I'm starting this bug and will ask Ryan Harper to provide a more in-depth result of his debugging, but, wanted to have this on the radar.

Specs:

Host:
Vivid, kernel: 3.19.0-15-generic, lxc: 1.1.3+stable~20150815-0227-0ubuntu1~vivid

Container:
Vivid, kernel: 3.19.0-15-generic, lxc: 1.1.2-0ubuntu3.1, libvirt 1.2.12-0ubuntu14.1

tags: added: cloud-installer
Revision history for this message
Adam Stokes (adam-stokes) wrote :
Download full text (7.9 KiB)

Here is the bit of code we use to create a container with, it shells out to lxc-create passing in a custom userdata file:

```
    @classmethod
    def create(cls, name, userdata):
        """ creates a container from ubuntu-cloud template
        """
        # NOTE: the -F template arg is a workaround. it flushes the lxc
        # ubuntu template's image cache and forces a re-download. It
        # should be removed after https://github.com/lxc/lxc/issues/381 is
        # resolved.
        flushflag = "-F"
        if os.getenv("USE_LXC_IMAGE_CACHE"):
            log.debug("USE_LXC_IMAGE_CACHE set, so not flushing in lxc-create")
            flushflag = ""
        out = utils.get_command_output(
            'sudo -E lxc-create -t ubuntu-cloud '
            '-n {name} -- {flushflag} '
            '-u {userdatafilename}'.format(name=name,
                                           flushflag=flushflag,
                                           userdatafilename=userdata))
        if out['status'] > 0:
            raise Exception("Unable to create container: "
                            "{0}".format(out['output']))
        return out['status']
```

We also setup a custom lxc config file:

```
    def create_container_and_wait(self):
        """ Creates container and waits for cloud-init to finish
        """
        self.tasker.start_task("Creating Container",
                               self.read_container_status)

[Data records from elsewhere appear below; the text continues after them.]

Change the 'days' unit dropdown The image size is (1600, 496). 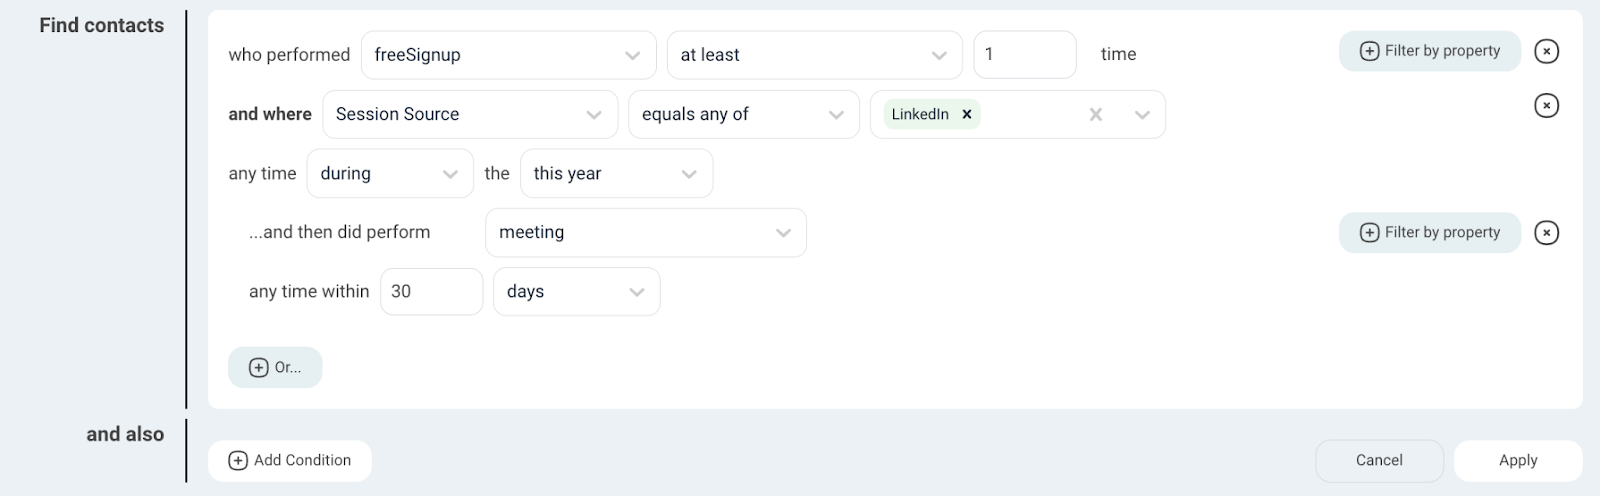[576, 291]
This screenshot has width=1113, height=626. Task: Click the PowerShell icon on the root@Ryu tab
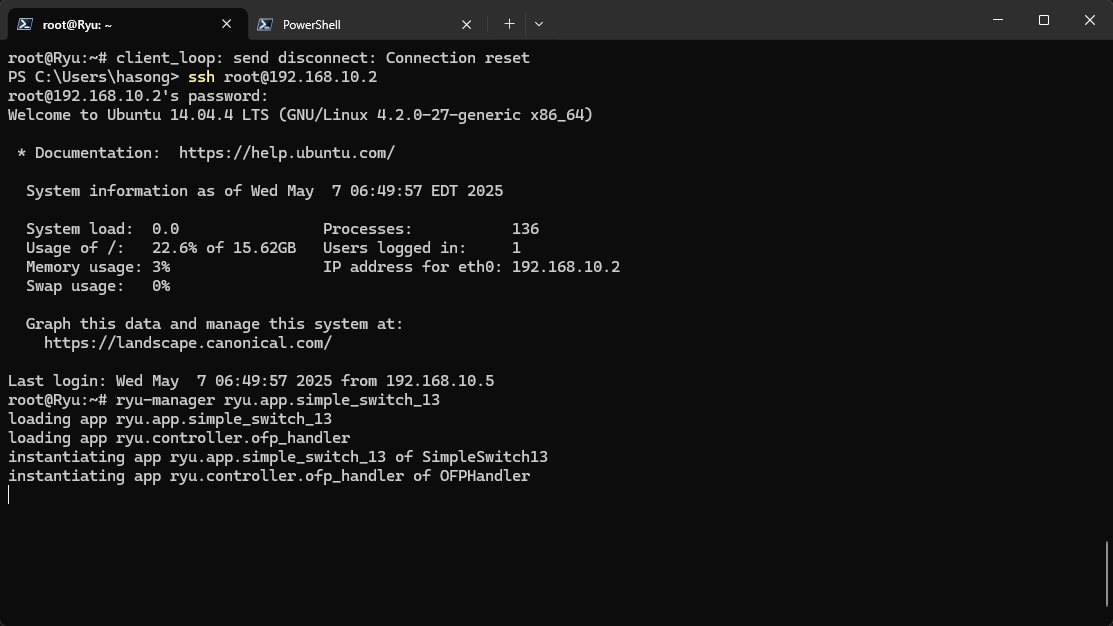[x=24, y=24]
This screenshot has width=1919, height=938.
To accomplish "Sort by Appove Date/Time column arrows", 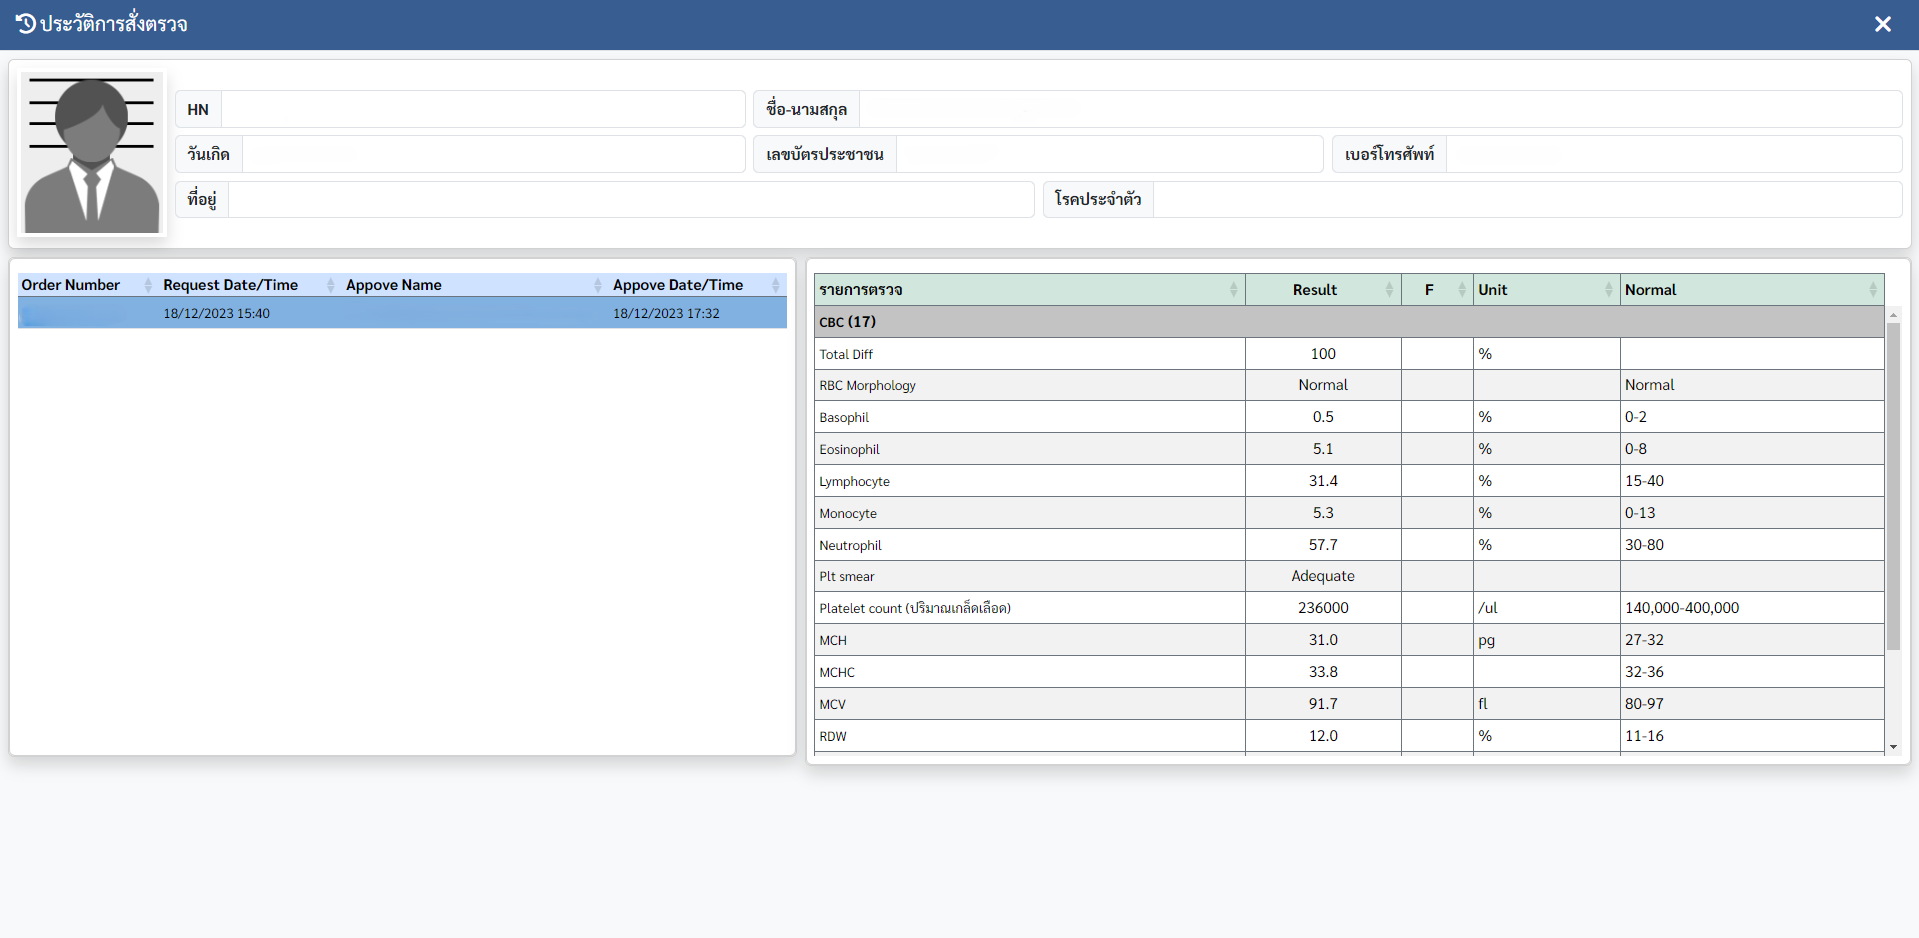I will click(775, 286).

        Container.create(self.container_name, self.userdata)

        with open(os.path.join(self.container_abspath, 'fstab'), 'w') as f:
            f.write("{0} {1} none bind,create=dir\n".format(
                self.config.cfg_path,
                'home/ubuntu/.cloud-install'))
            f.write("/var/cache/lxc var/cache/lxc none bind,create=dir\n")
            # Detect additional charm plugins and make available to the
            # container.
            charm_plugin_dir = self.config.getopt('charm_plugin_dir')
            if charm_plugin_dir \
               and self.config.cfg_path not in charm_plugin_dir:
                plug_dir = os.path.abspath(
                    self.config.getopt('charm_plugin_dir'))
                plug_base = os.path.basename(plug_dir)
                f.write("{d} home/ubuntu/{m} "
                        "none bind,create=dir\n".format(d=plug_dir,
                                                        m=plug_base))

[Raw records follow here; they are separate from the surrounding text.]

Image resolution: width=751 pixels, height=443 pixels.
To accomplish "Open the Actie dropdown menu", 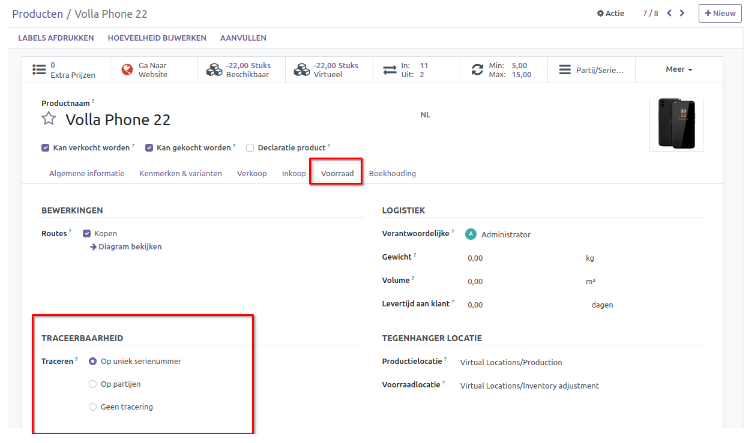I will point(610,13).
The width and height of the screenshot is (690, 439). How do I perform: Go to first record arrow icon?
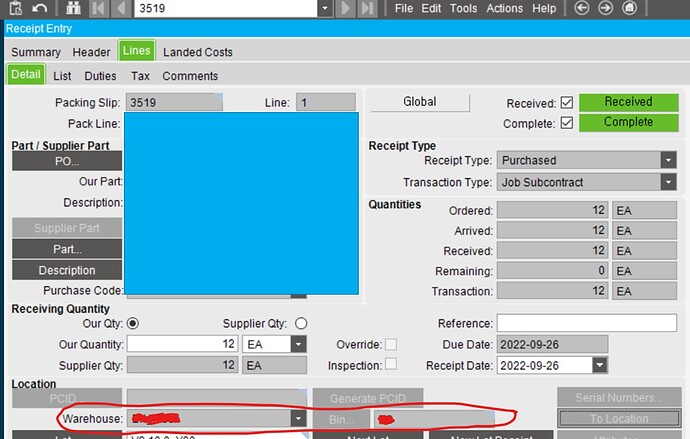(99, 8)
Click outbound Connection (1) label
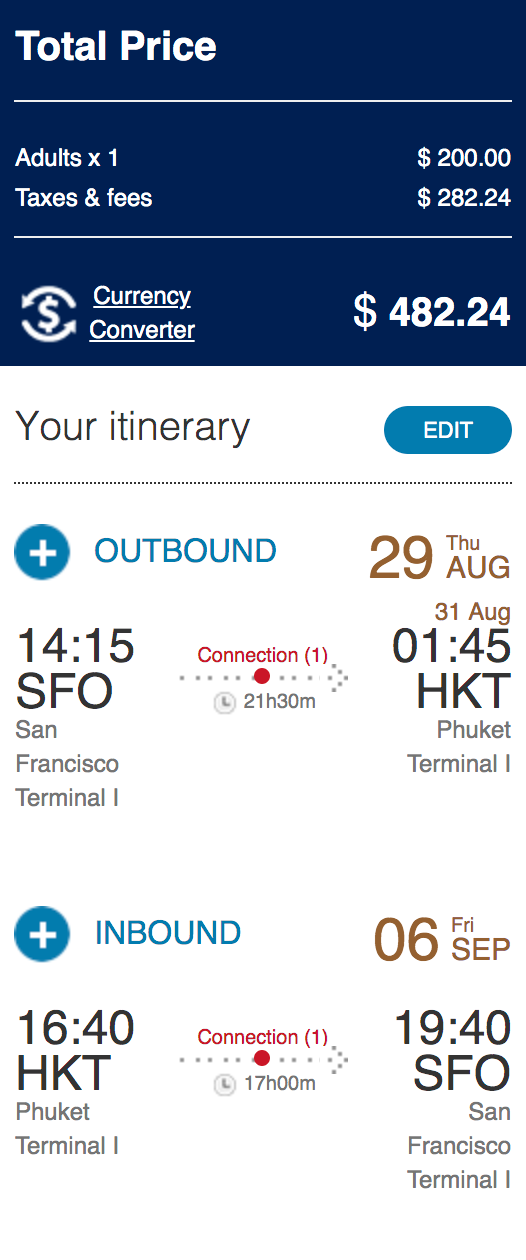This screenshot has height=1260, width=526. coord(263,655)
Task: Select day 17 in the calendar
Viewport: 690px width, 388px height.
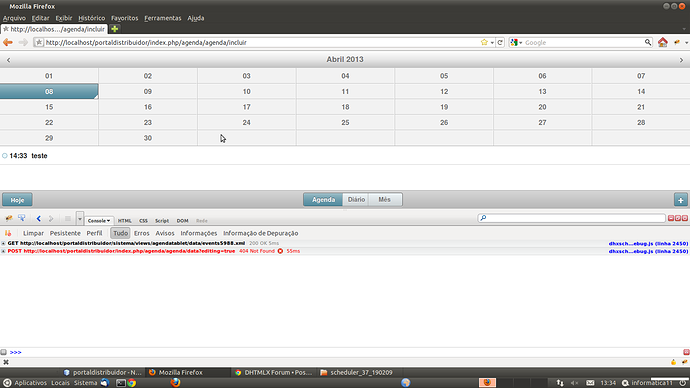Action: pyautogui.click(x=246, y=107)
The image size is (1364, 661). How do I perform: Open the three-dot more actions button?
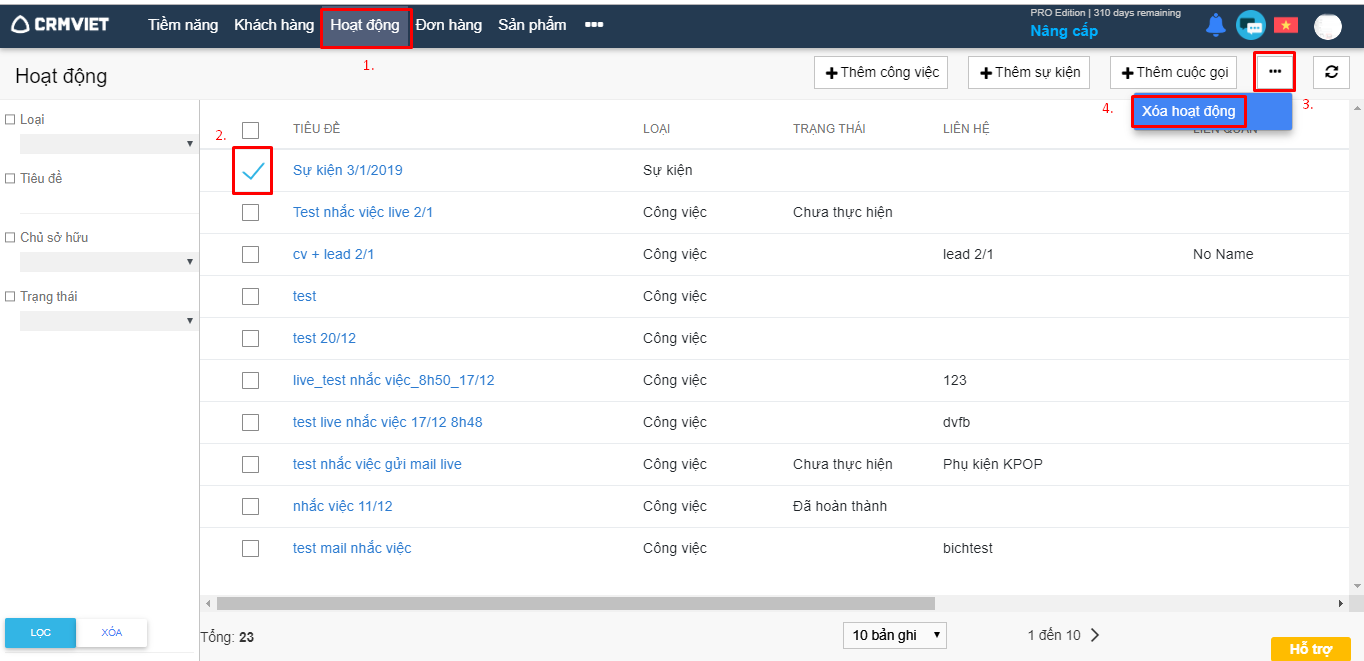[x=1274, y=72]
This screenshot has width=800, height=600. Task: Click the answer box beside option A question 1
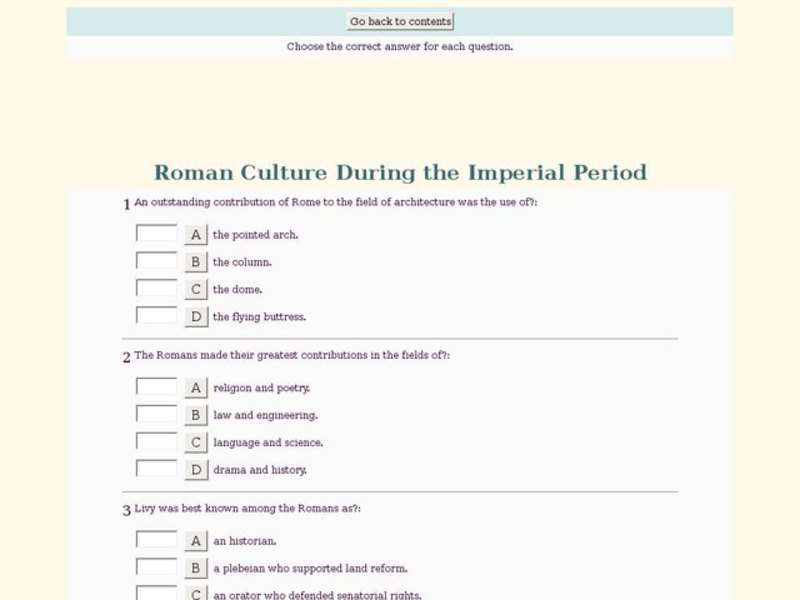(156, 234)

            extra_mounts = os.getenv("EXTRA_BIND_DIRS", None)
            if extra_mounts:
                for d in extra_mounts.split(','):
                    mountpoint = os.path.basename(d)
                    f.write("{d} home/ubuntu/{m} "
                            "none bind,create=dir\n".format(d=d,
                                                            m=mountpoint))

        # update container config
        with open(os.path.join(self.container_abspath, 'config'), 'a') as f:
            f.write("lxc.mount.auto = cgroup:mixed\n"
                    "lxc.start.auto = 1\n"
                    "lxc.start.delay = 5\n"
                    "lxc.mount = {}/fstab\n".format(self.container_abspath))
```

Here is the userdata.yaml file we output and pass into the container:
...

Read more...

Changed in libvirt (Ubuntu Vivid):
importance: Undecided → High
Changed in libvirt (Ubuntu Wily):
importance: Undecided → High
Revision history for this message
Ryan Harper (raharper) wrote :

I can recreate the issue with a Vivid VM and Vivid container running inside using the supplied user-data and container config.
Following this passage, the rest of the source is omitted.